**Reading passage**
Intent-Driven AI

Intent mode lets one goal-based spec run across whitelabelled or translated applications without copying the test for every label set.

The model is a bounded sidecar, not the source of pass/fail truth. It proposes a plan from ## Goal, WebTest AI validates that every action is allowed, the deterministic runner executes the actions, and ## Expected decides the outcome.

Bounded Goal Planner

The Bounded Goal Planner is the V2 intent execution contract. It accepts a natural-language ## Goal, target metadata, approved ## Data, current URL, visible text, accessibility candidates, DOM action candidates, and optional reviewed memory. It returns strict JSON using only allowed actions such as open, click, fill approved value, select, wait, and non-destructive submit.

The runner validates every action before execution. It rejects unsupported actions, unapproved values, destructive intents, malformed JSON, and low-confidence choices. This keeps AI useful for intent resolution without turning the test runner into an open-ended browser agent.

**Exercise description**
Do these statements agree with the Intent-Driven AI page above? (a) The model decides whether a test passes or fails. (b) The runner rejects low-confidence choices. (c) Intent mode requires copying the test for every label set. Answer yes or no for each and quote the text's deciding words.

**Provided material**
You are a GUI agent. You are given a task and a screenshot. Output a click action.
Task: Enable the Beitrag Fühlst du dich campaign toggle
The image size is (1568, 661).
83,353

**The completed task**
(a) No: "The model is a bounded sidecar, not the source of pass/fail truth."
(b) Yes: "It rejects unsupported actions, unapproved values, destructive intents, malformed JSON, and low-confidence choices."
(c) No: "without copying the test for every label set."